The performance of an OFET structure is generally improved when the capacitance between the gate and the channel increases. This can be achieved by making the dielectric layer between the gate and channel as thin as possible. However, as the dielectric layer is made thinner, there is an increased probability of shorting between the first conductor source/drain layer and the second conductor gate layer caused by an increased likelihood of pinholes in the thinner dielectric.
Such pinholes are particularly prevalent in polymer dielectric layers and will inadvertently permit shorting of a first layer conductor to a second layer conductor in the OFET. In the prior art, the dielectric layer can be increased in thickness or deposited a second time in order to reduce incidences of these pinholes. However, both of these approaches undesirably result in a thicker gate dielectric layer, significantly decreasing the performance of the transistor. In the prior art, dielectric layer might alternatively be replaced with a high-K dielectric layer.

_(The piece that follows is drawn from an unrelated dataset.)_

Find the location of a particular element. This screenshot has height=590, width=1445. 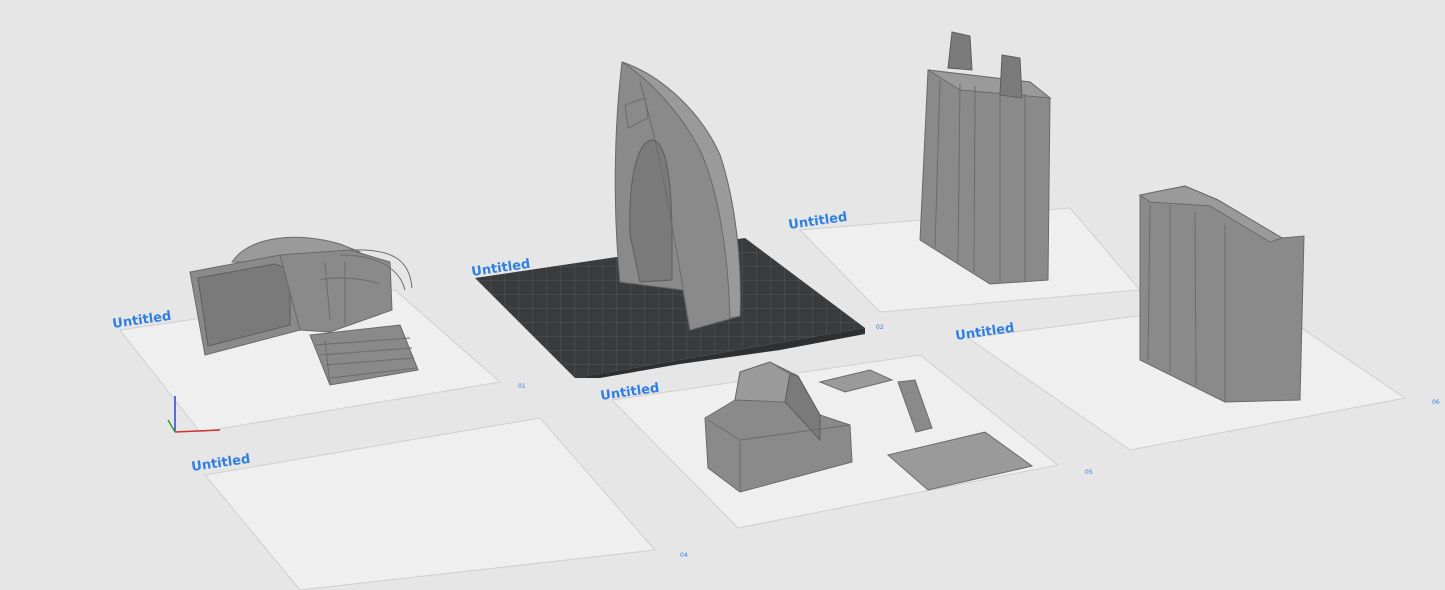

plate-number: 02 is located at coordinates (880, 328).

When the dielectric constant of the dielectric layer is increased, a comparable gate capacitance is achieved with a thicker dielectric layer. However, dielectric compatibility with the organic semiconductor is crucial in OFET devices. High-performing organic semiconductors tend to be compatible only with low-K dielectrics.
What is desired, therefore, is an OFET-compatible fabrication method and corresponding OFET structure for reducing the probability of pinholes without significantly changing the capacitance between gate and channel.